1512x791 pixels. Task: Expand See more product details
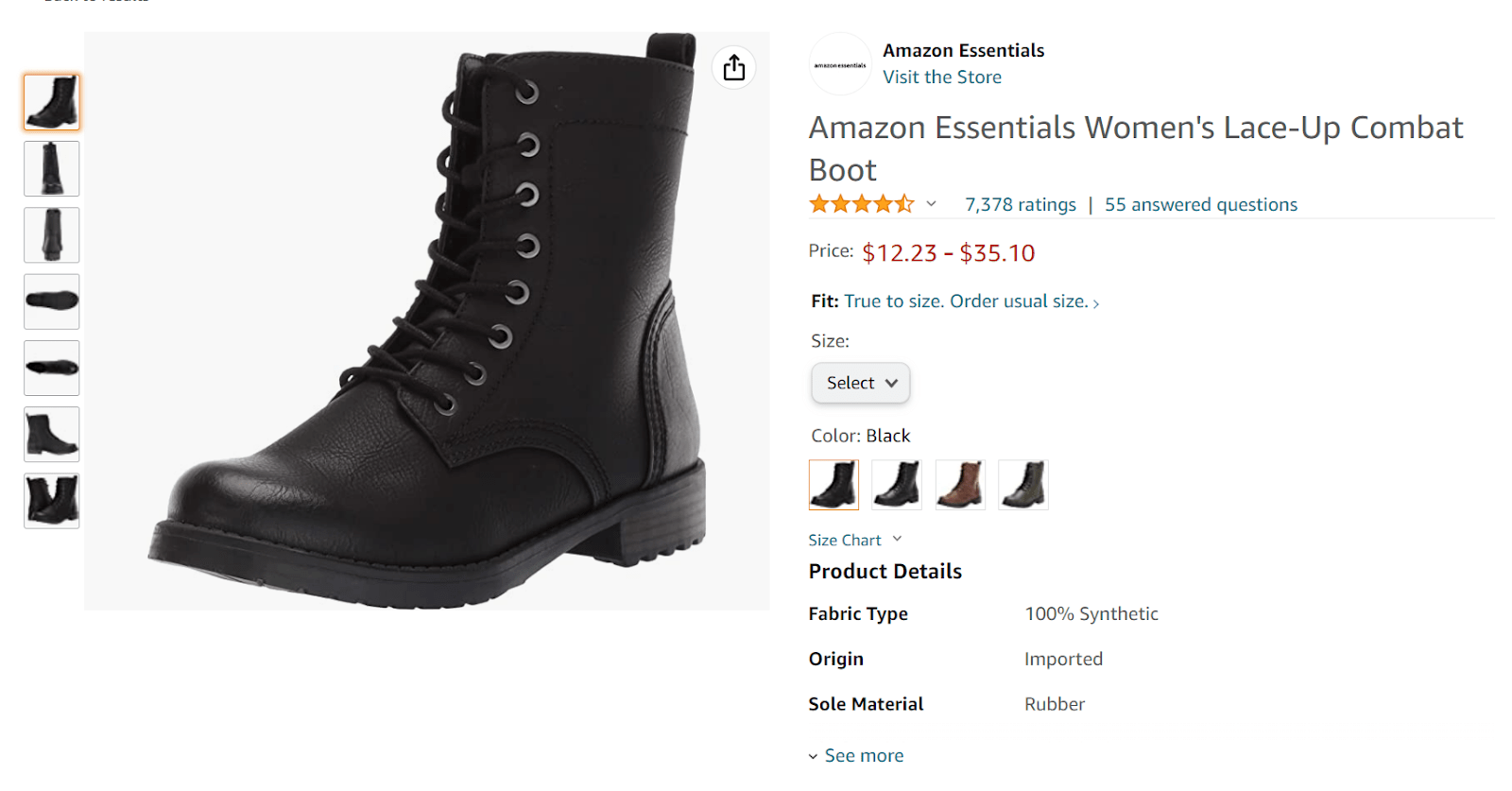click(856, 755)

---

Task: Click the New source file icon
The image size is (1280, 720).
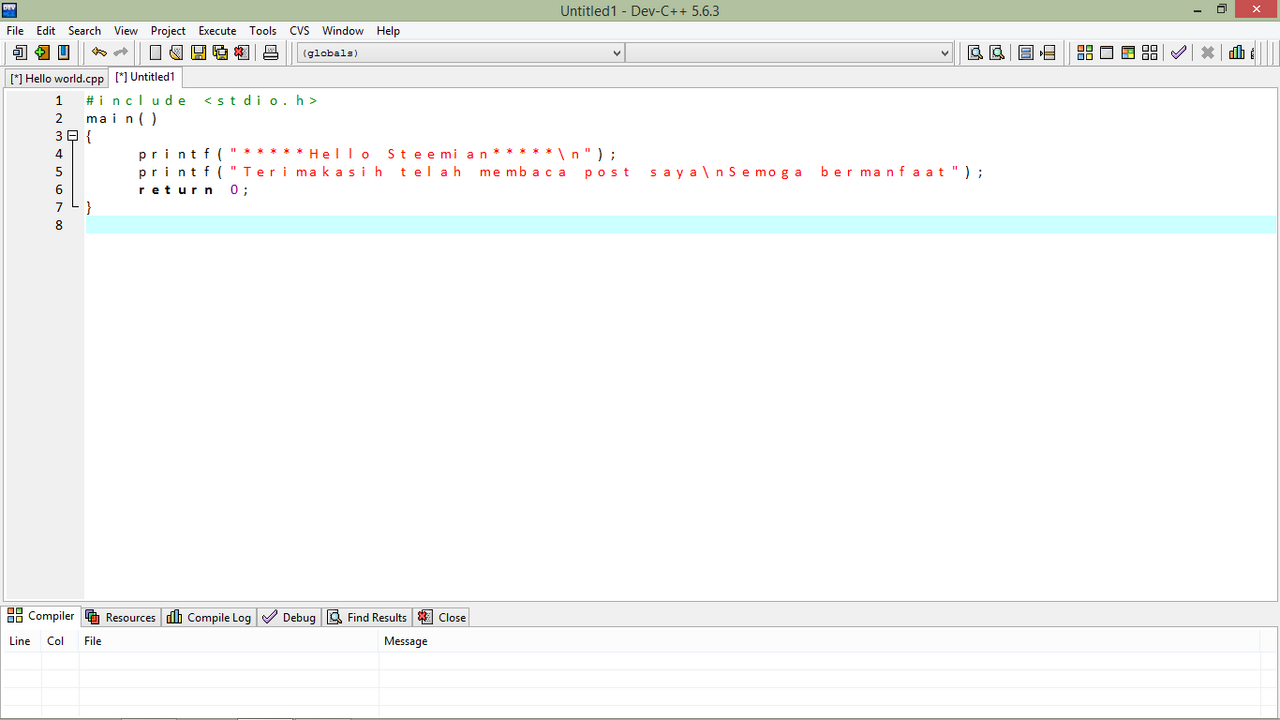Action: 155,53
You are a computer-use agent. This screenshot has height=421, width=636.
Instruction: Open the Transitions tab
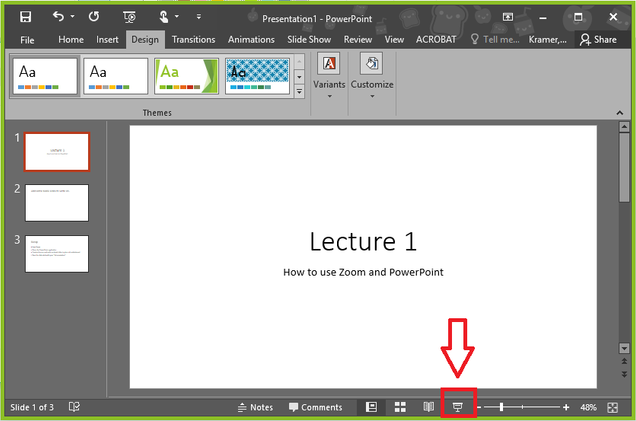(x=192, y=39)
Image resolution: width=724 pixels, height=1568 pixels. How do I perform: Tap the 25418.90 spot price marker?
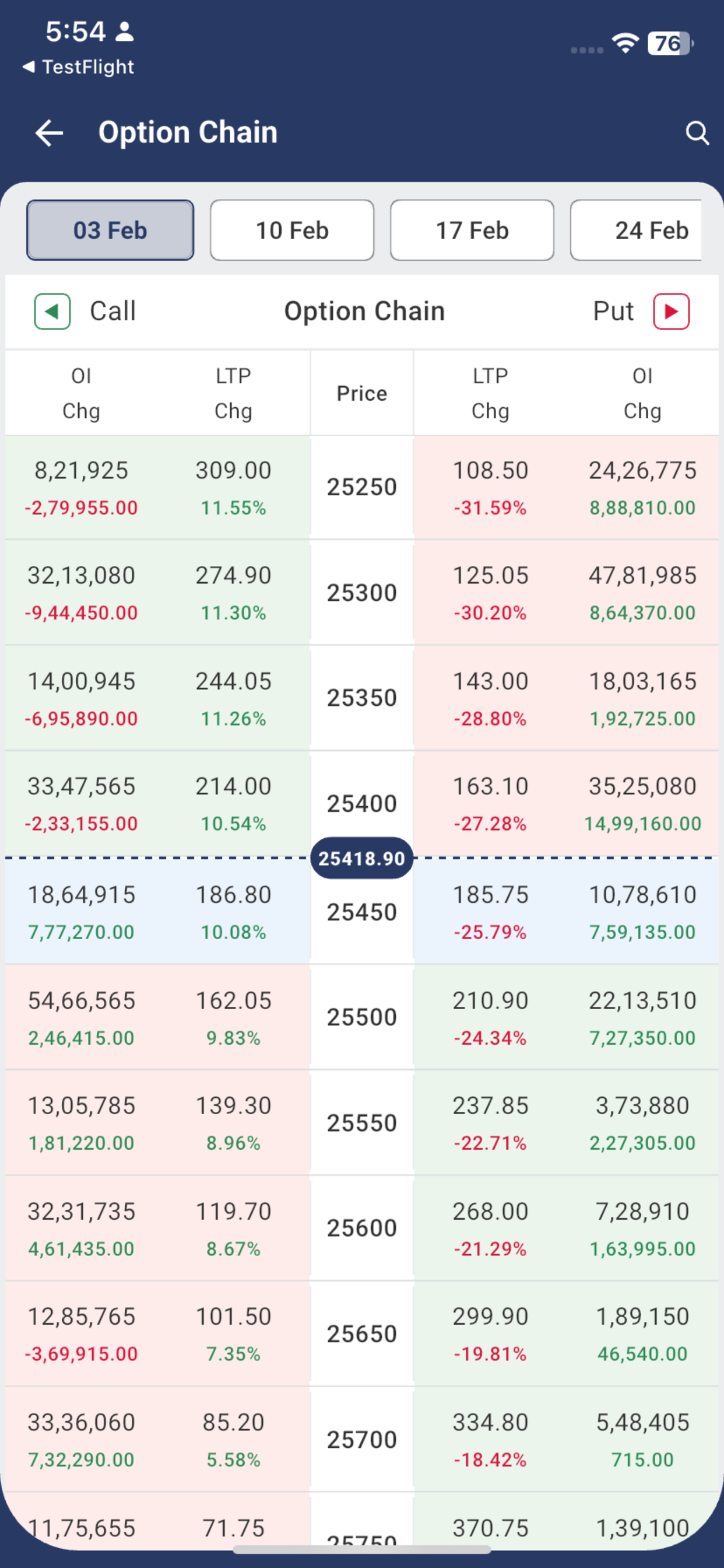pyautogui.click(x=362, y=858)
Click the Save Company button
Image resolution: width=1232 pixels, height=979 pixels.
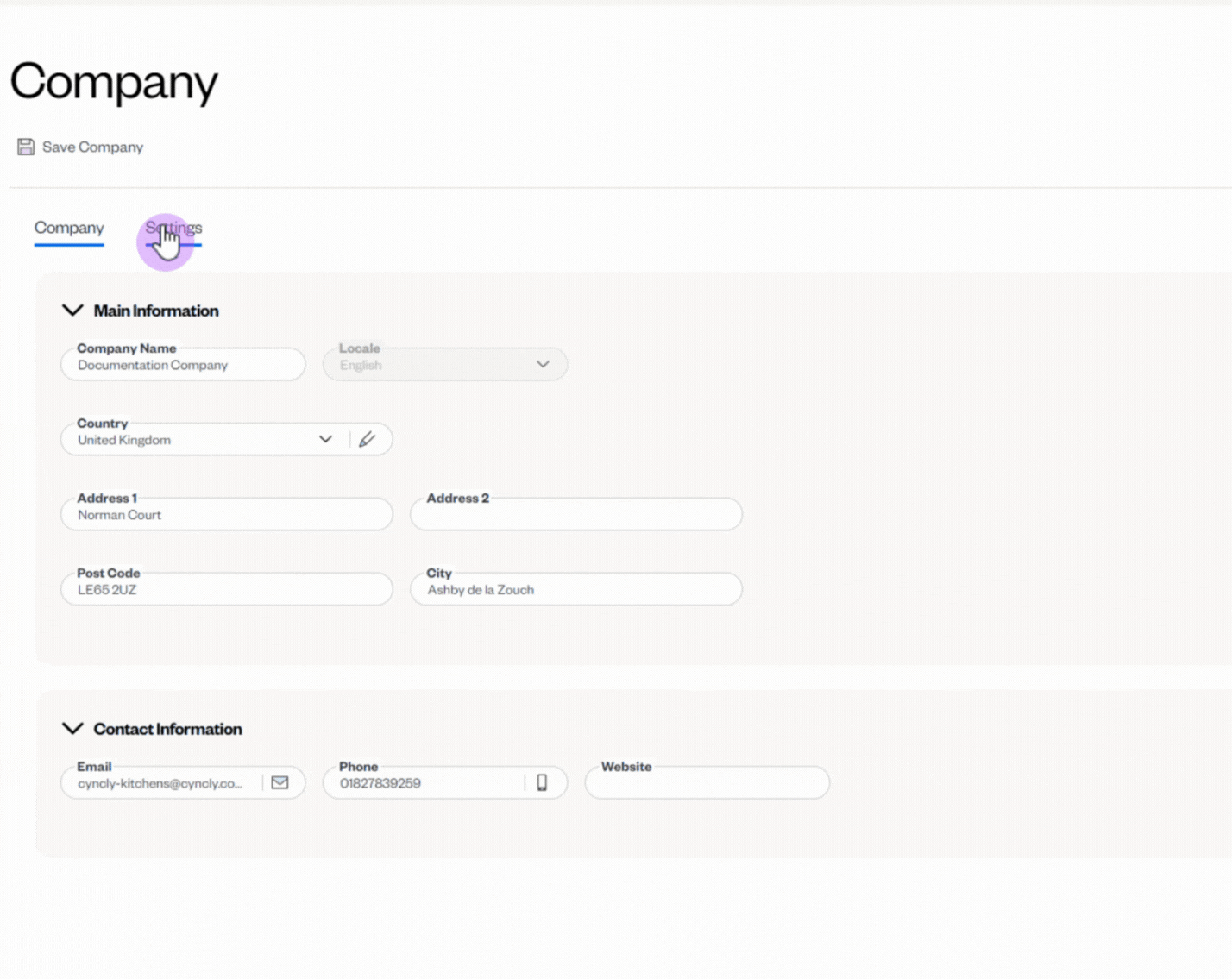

---

• **PROBLEM DETAILS**
Above are entries with pictures among them. Write out exactly the lines from the one containing "The image size is (1280, 720)." through the one containing "Image resolution: width=1232", ends included, and leave those pictures out.

• **TASK OUTPUT**
The image size is (1280, 720).
Action: 155,53
You are a computer-use agent. This screenshot has height=421, width=636.
Instruction: Open the Transitions tab
(x=192, y=39)
Image resolution: width=724 pixels, height=1568 pixels. How do I perform: Tap the 25418.90 spot price marker?
pyautogui.click(x=362, y=858)
Click the Save Company button
Image resolution: width=1232 pixels, height=979 pixels.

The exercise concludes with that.